In der IT gibt es Konzepte wie Client/Server, die über Jahrzehnte hinweg Bestand haben, und solche, die außerordentlich kurzlebig sind. Zu ihnen gehört das Schengen-Routing, das vor 10 Jahren intensiv diskutiert wurde. Heute ist das Konzept nahezu vergessen und sogar aus der deutschen Wikipedia verschwunden. Nur in der englischen Variante findet sich ein Beitrag über das Konzept, das erstmals vom damaligen Telekom-Chef Tim Höttges in die Debatte geworfen wurde. Dieses Schengen-Routing entstand als Reaktion auf die Enthüllungen von Edward Snowden über die Arbeit der NSA und besagte kurz gefasst, dass die Behörde beim Abschnorcheln von Internet-Daten schlechte Karten hat, wenn die Daten den Schengen-Raum nicht verlassen.

Vor 10 Jahren wurde darüber heftig diskutiert: Mit der Bildung einer neuen Regierung, einer Großen Koalition von CDU/CSU und SPD mussten erstere nicht ganz freiwillig dem Wunsch der SPD folgen, einen NSA-Untersuchungsausschuss des Bundestages einzusetzen, in dem dann über das Schengen-Routing gestritten wurde.
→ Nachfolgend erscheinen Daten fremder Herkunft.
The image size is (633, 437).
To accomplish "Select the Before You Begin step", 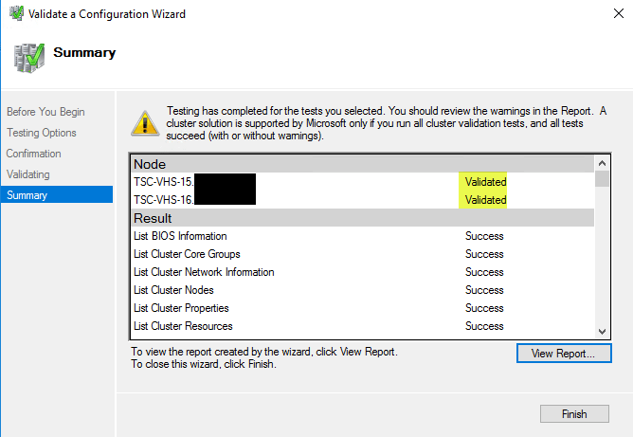I will (45, 112).
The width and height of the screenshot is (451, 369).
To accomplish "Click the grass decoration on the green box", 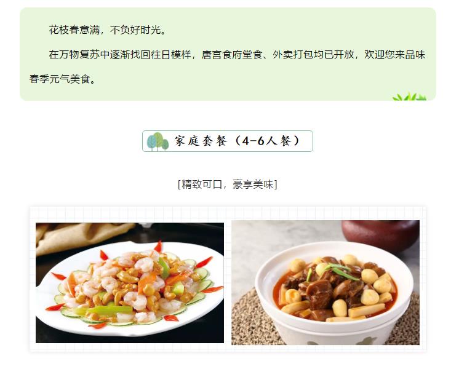I will coord(409,97).
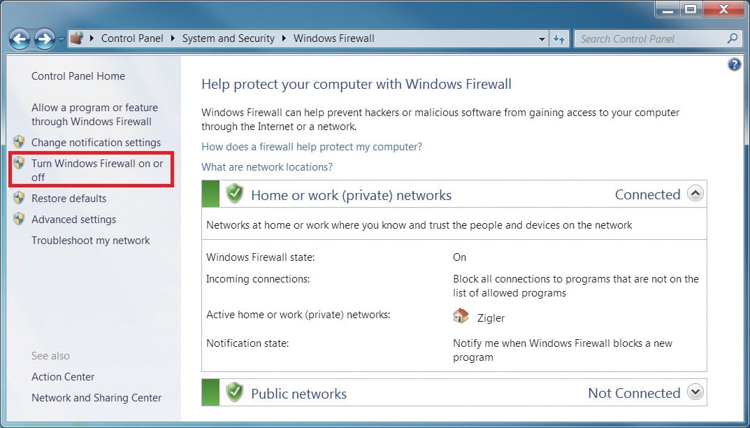This screenshot has height=428, width=750.
Task: Click the search magnifier icon
Action: (733, 38)
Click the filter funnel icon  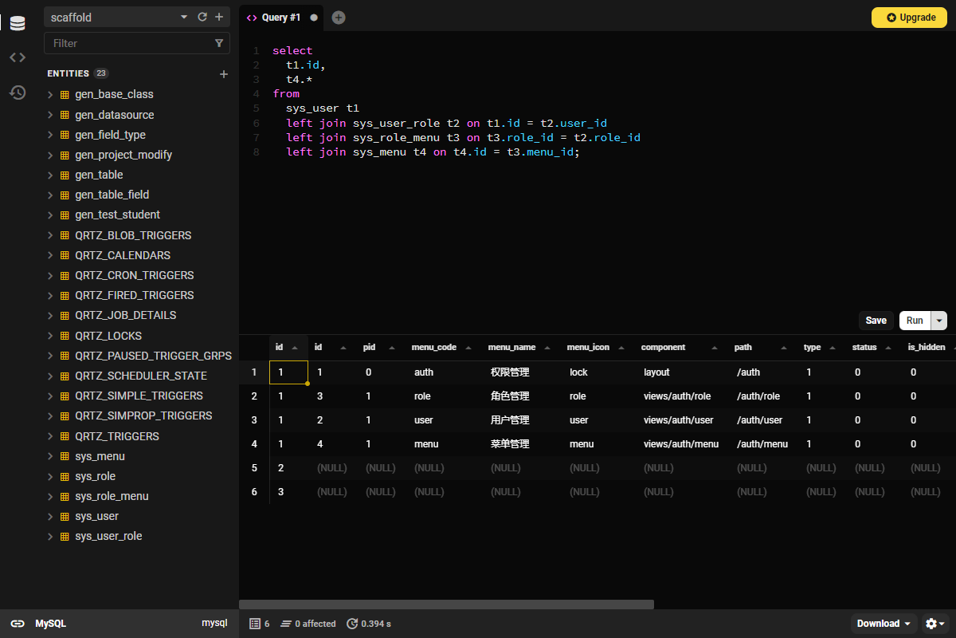click(x=219, y=43)
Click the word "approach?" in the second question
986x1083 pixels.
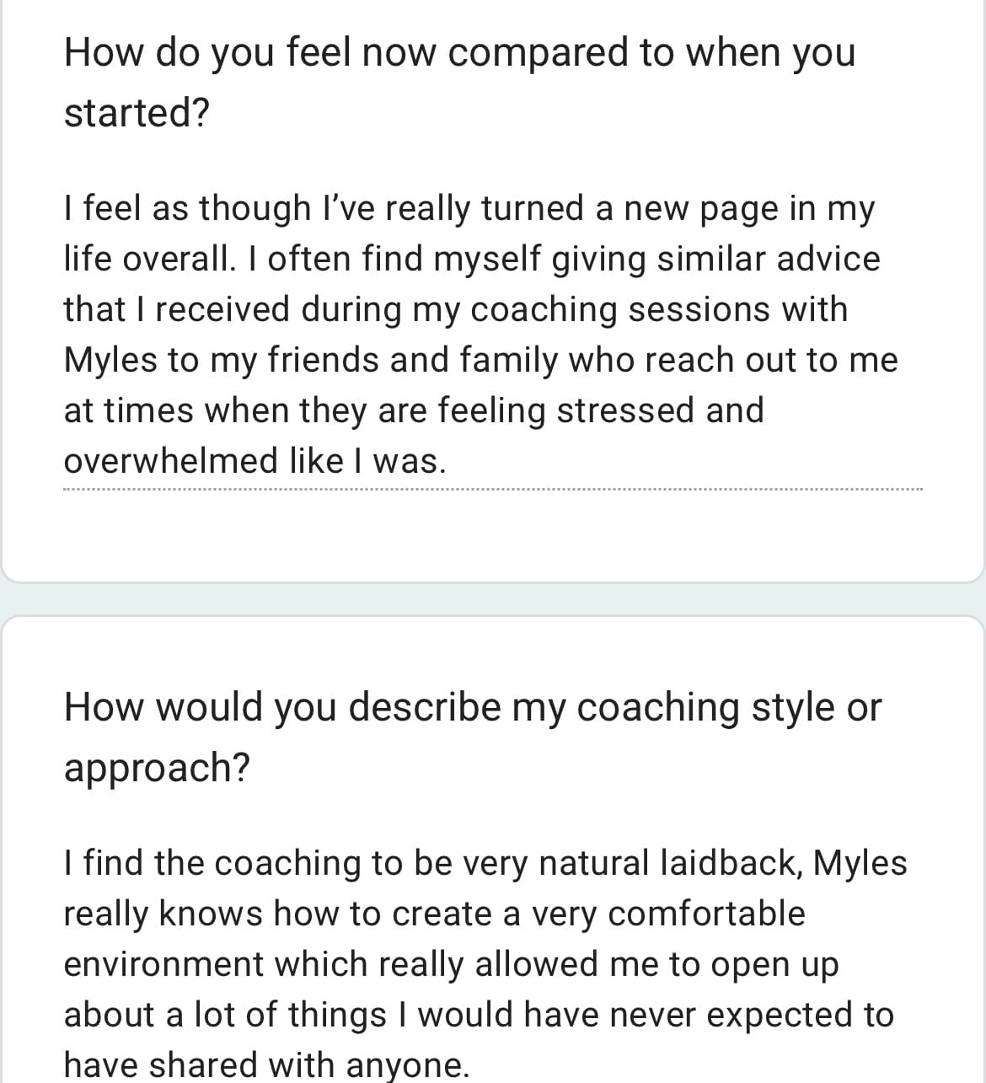(x=157, y=767)
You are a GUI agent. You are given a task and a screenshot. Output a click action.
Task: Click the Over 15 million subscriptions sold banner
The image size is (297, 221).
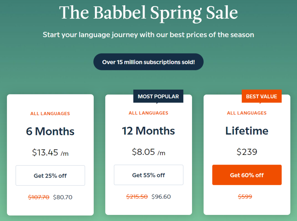(148, 62)
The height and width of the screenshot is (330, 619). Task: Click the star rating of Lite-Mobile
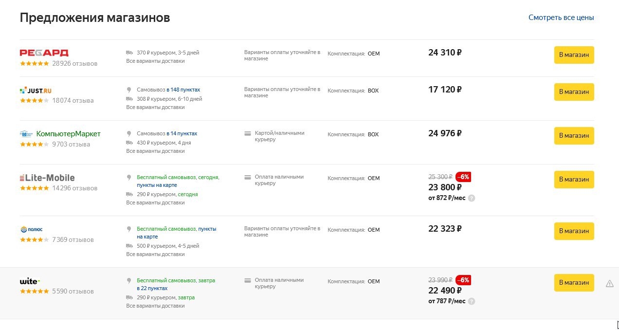click(34, 188)
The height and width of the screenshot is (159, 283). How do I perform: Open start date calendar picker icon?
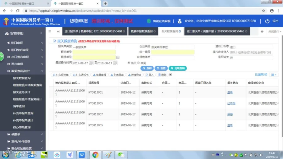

Zunächst einmal war aber die Wissenschaft gefragt: Wie laufen denn die Daten im weltweiten Internet? Sorgt der "shortest path" als technische Vorgabe dafür, dass die Kommunikation im Lande bleibt? Als eine der ersten Zeitschriften veröffentlichte die iX 2/2014 unter dem Titel: "Direktvermittlung -- das Schengen-Routing zu Ende gedacht" eine ausführliche Untersuchung des Institutes für Internet-Sicherheit, das mit dem "Internet-Kennzahlen-System" nach eigenen Angaben kontinuierlich die wichtigsten technischen Parameter des Internets ermittelt. Das auf das Schengen-Routing bezogene wichtigste Ergebnis: Im Durchschnittsfall laufen bei 22 Prozent aller Verbindungen innerhalb Deutschlands die Daten über ausländische Systeme.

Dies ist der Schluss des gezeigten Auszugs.